Page:
>> Begin

I use an Oz-collar. They are not easy to get hold of. It took me 40 years to get hold of my Oz-collar. But it works a treat and is dead reliable. It needs no battery's and does not require any charging. It is powered by love, patience, understanding, repetition and consistency. I love how well it works......


----------



## hotmischief (Mar 11, 2012)

I never quite understand the need to put the fear of god into a dog with an e-collar, when as Ozkar says some of us manage the old fashion way with treats, love, affection and patience. My Vizsla is so well trained and I have never had to zap him - he would be so upset with me and not understand what he had done wrong if I did.


----------



## dmak (Jul 25, 2012)

For Kauzy the e collar does not put the fear of god in him, he actually gets really happy and excited when I get the collar out cause he knows its hunting/adventure time. And the "zap" is no more intense than getting shocked by static electricity (I.e. rub your feet on the carpet and touch the door knob). When you have a strong willed, hard headed dog (a lot of V's) the momentary stimulus is just enough to get their head back in the game, it helps him regain focus when he gets into chase mode. I also found that using treats had a much more negative impact on our training as he would start begging and performing for food all the time. For positive reinforcement, I use his favorite toy and affection with great success. Obviously, each person has his own methods. I never have to "zap" him anymore as i only have to use the beep feature. It is very nice to be able to give my pup a command from 1/2 a mile away without having to blow a whistle/shout and spoil a hunt. I have trained dogs both with and without the e collar and find a slight edge in reinforcement with the e collar. As stated in other posts, your dog has to be well trained on basic commands before using the collar. It is designed to help reinforce stubborn dogs


----------



## Mischa (Feb 17, 2010)

zigzag said:


> As others have said E coller works great when properly used.

>> End

Extracted material:
>> Begin

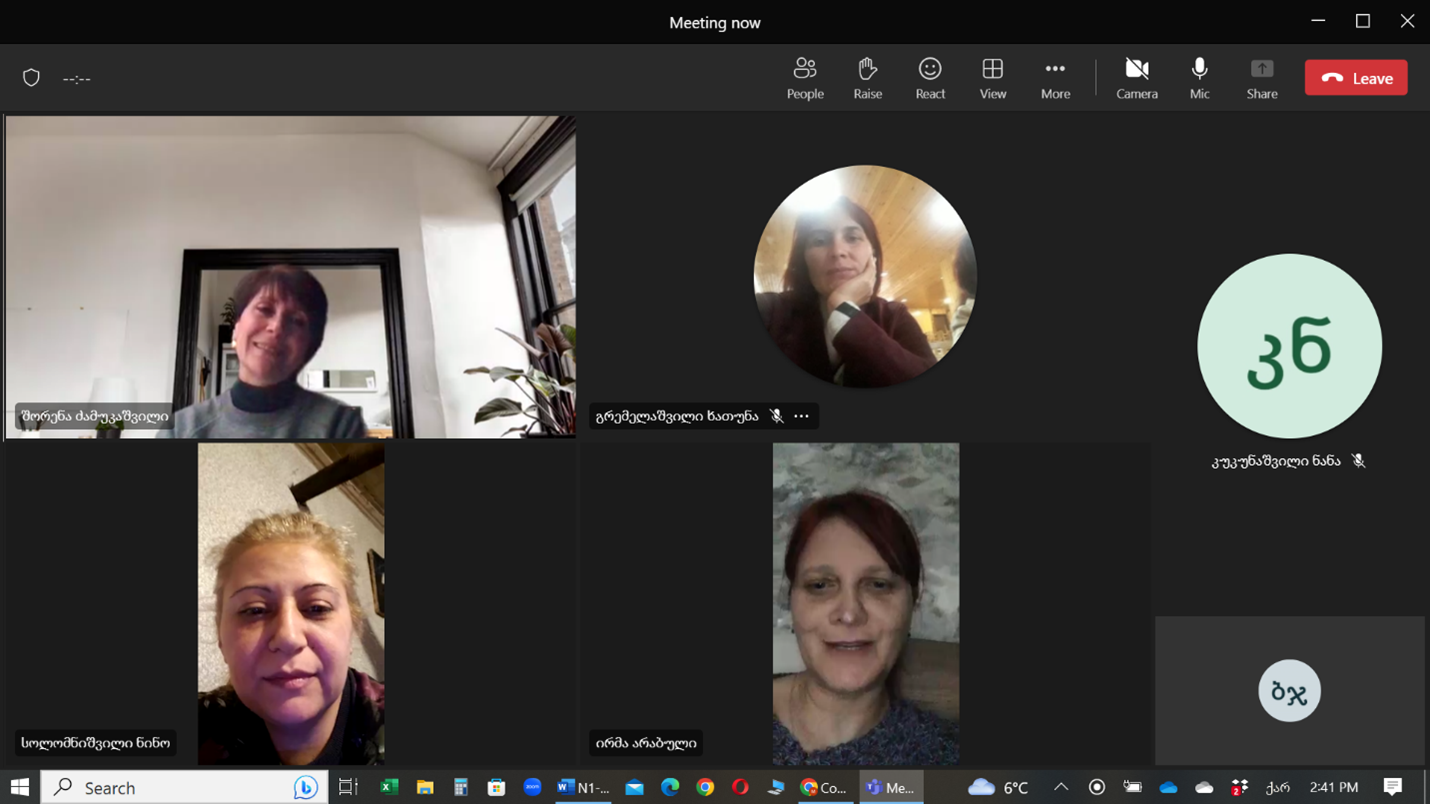This screenshot has width=1430, height=804.
Task: Open the View layout options
Action: pyautogui.click(x=992, y=78)
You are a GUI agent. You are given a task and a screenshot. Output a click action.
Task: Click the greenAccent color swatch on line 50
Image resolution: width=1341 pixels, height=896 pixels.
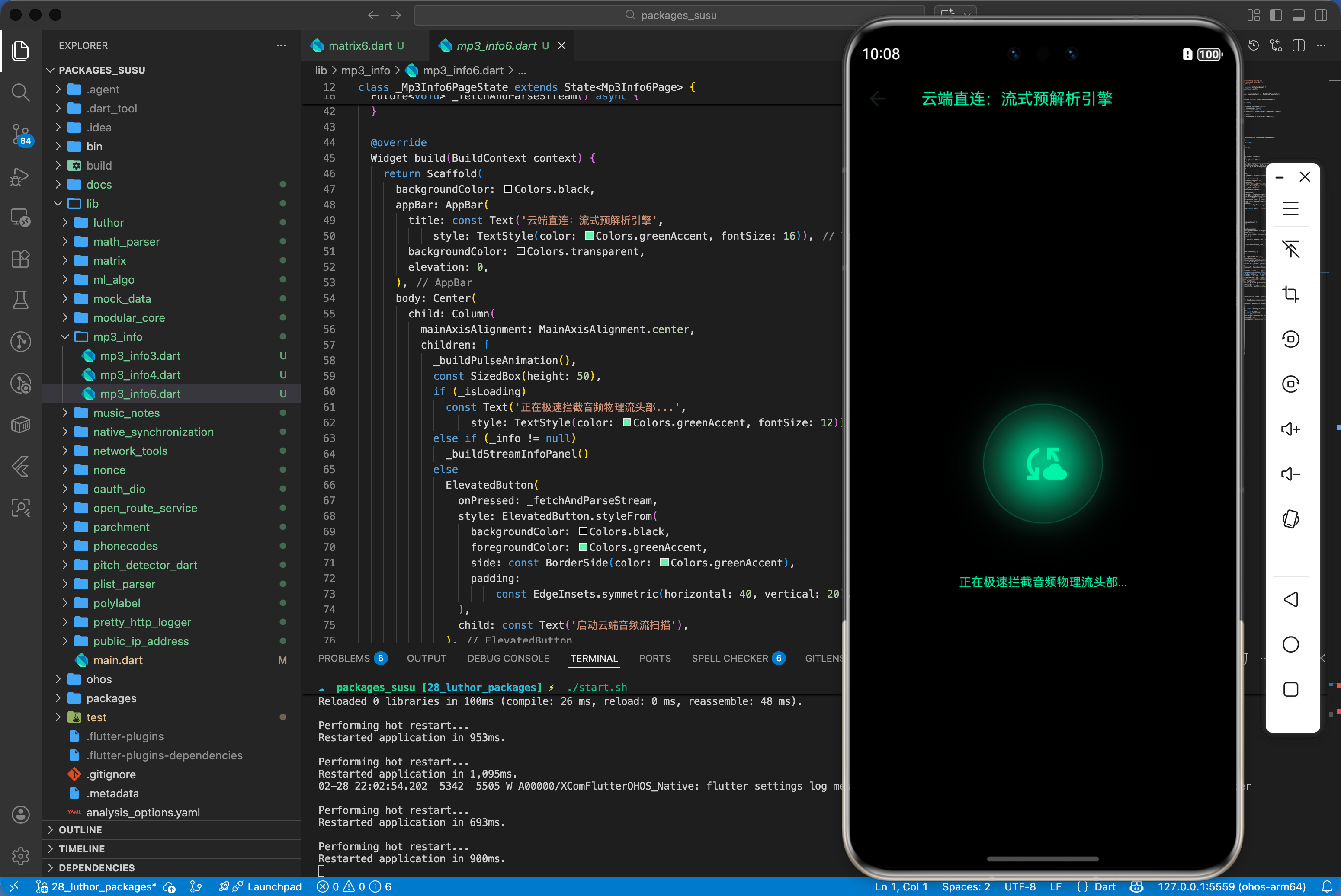[589, 236]
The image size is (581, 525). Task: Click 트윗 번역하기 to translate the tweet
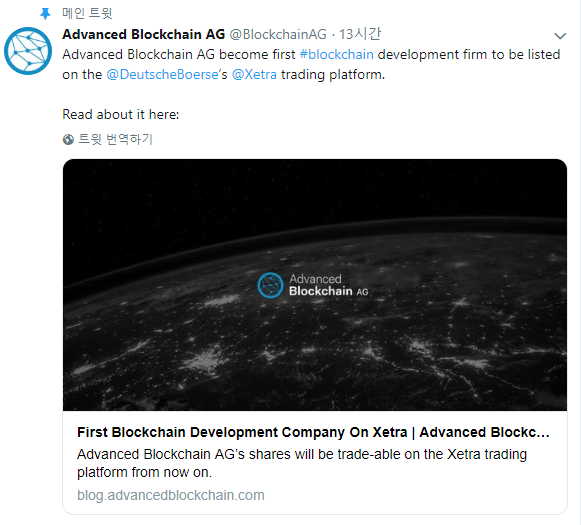[116, 139]
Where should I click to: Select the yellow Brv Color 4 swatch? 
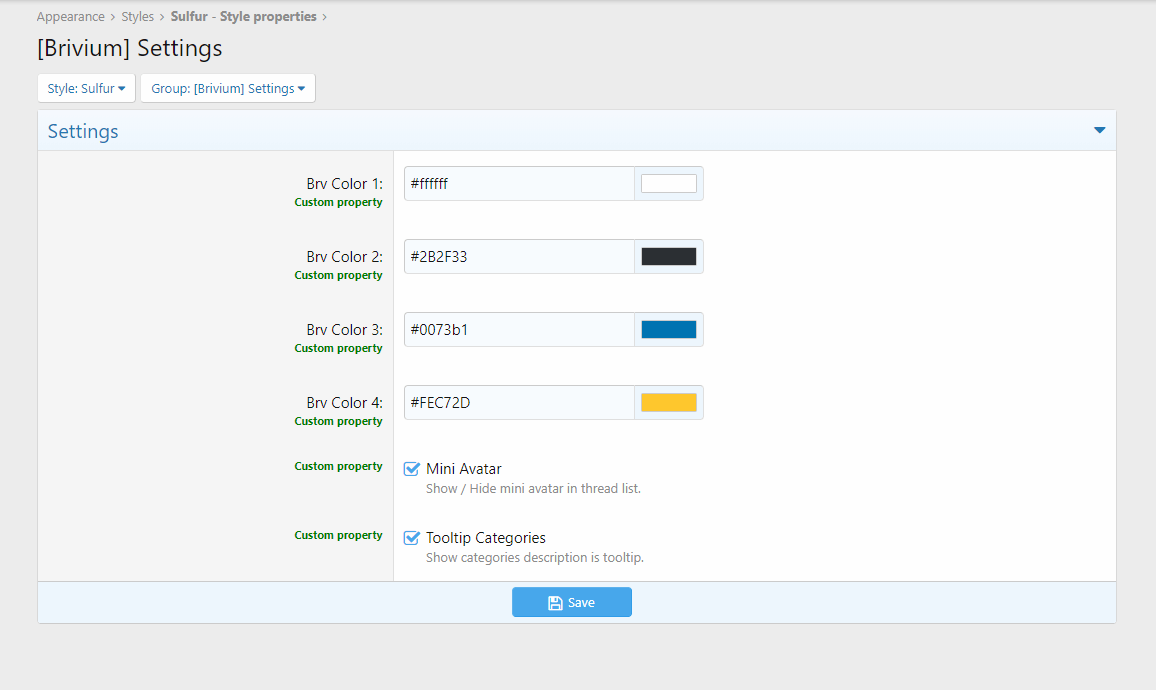point(668,403)
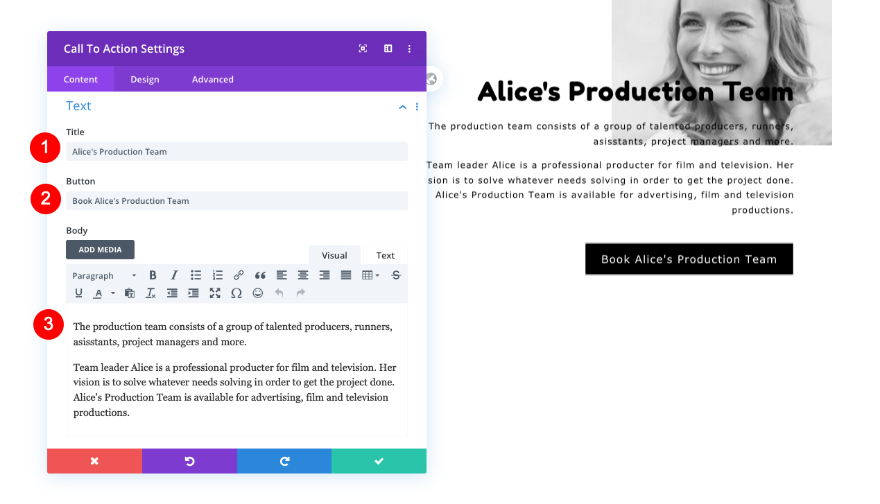The height and width of the screenshot is (504, 880).
Task: Apply strikethrough formatting
Action: coord(396,276)
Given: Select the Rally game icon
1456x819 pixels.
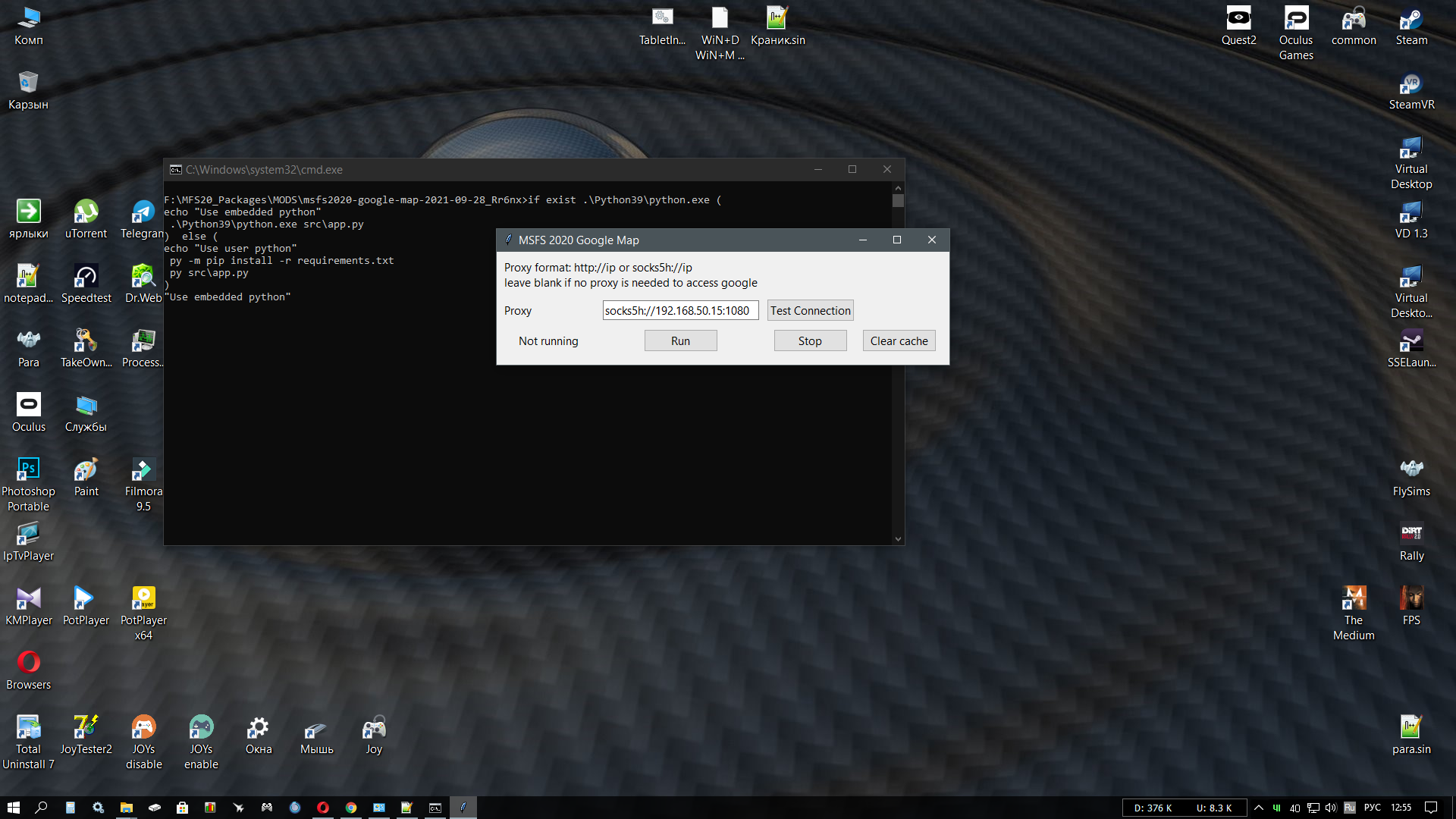Looking at the screenshot, I should tap(1410, 535).
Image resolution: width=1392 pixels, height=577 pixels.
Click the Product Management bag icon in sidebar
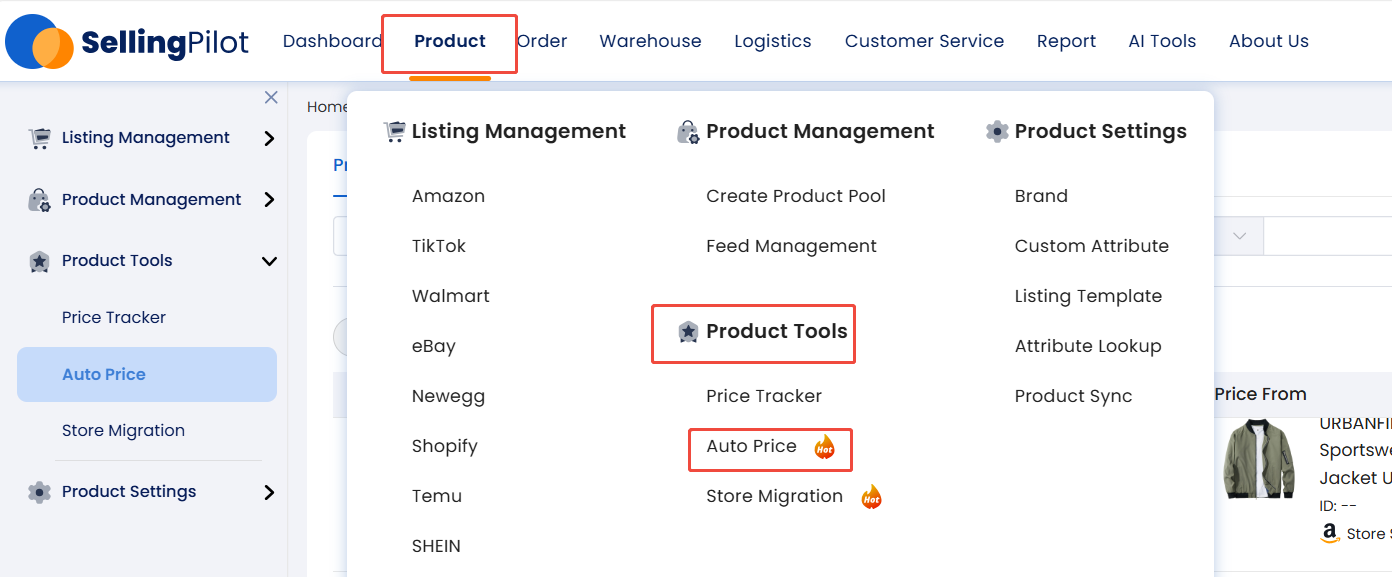coord(39,200)
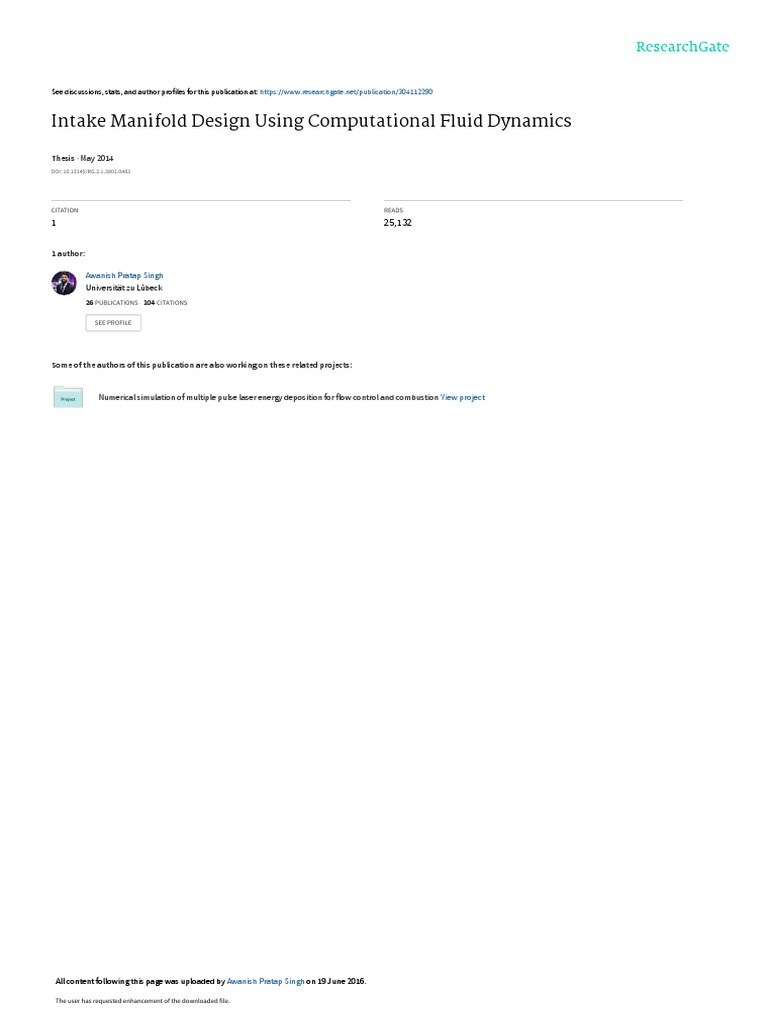Click the May 2014 publication date
This screenshot has height=1024, width=768.
coord(97,158)
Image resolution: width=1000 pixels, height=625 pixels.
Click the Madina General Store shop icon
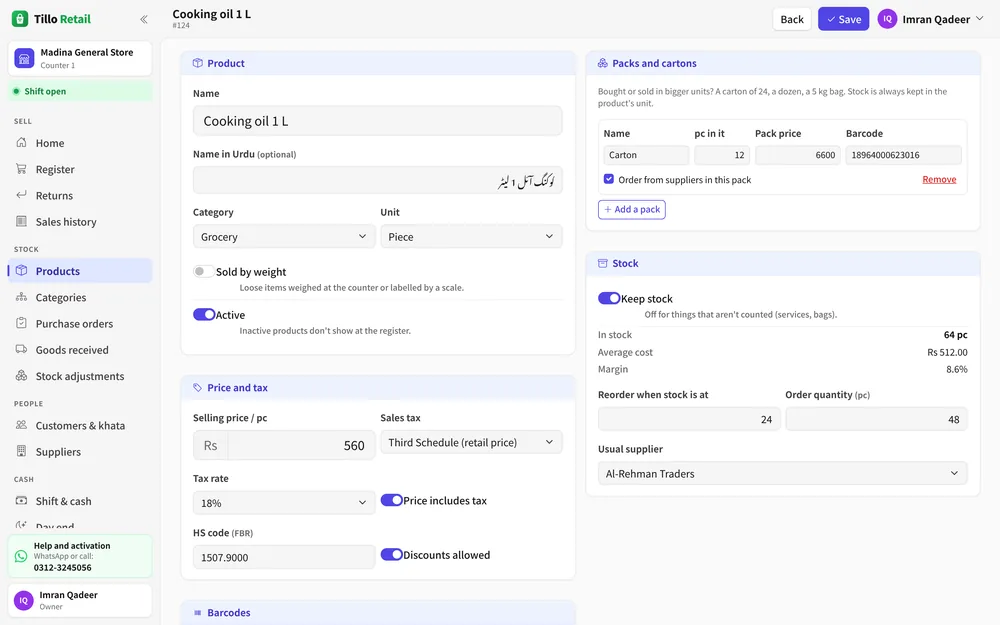coord(24,58)
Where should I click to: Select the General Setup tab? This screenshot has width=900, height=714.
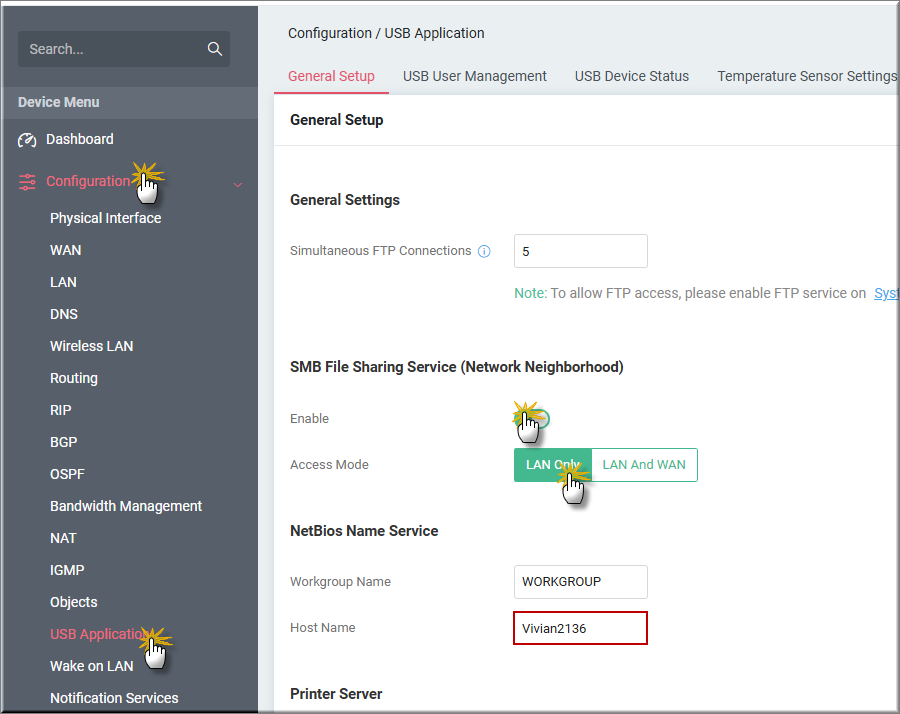[x=331, y=76]
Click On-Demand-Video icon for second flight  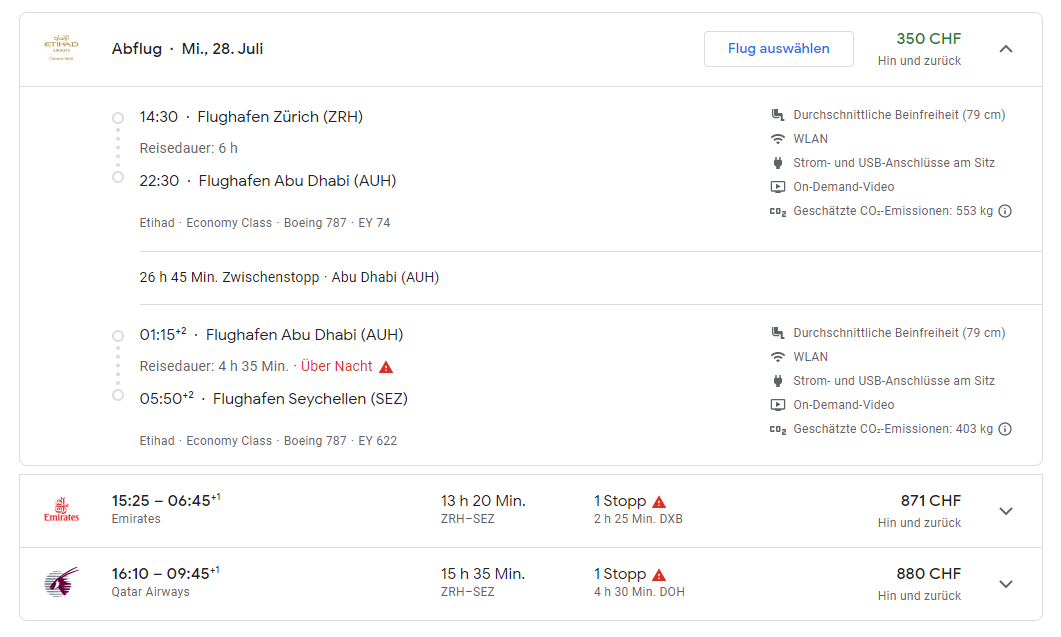[x=777, y=405]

>> End

Set tasks:
(a) In the thread on e-collars, why did the poster who trains Kauzy stop relying on treats? Answer in one to three sentences.
(b) List every quality that, according to the thread on e-collars, powers the Oz-collar.
(c) Translate this sentence from the thread on e-collars into Spanish: "As stated in other posts, your dog has to be well trained on basic commands before using the collar."

Problem solutions:
(a) Using treats had a much more negative impact on the training, because Kauzy would start begging and performing for food all the time. For positive reinforcement, the poster uses his favorite toy and affection instead.

(b) Love, patience, understanding, repetition, consistency

(c) Como se ha dicho en otras publicaciones, su perro tiene que estar bien entrenado en las órdenes básicas antes de usar el collar.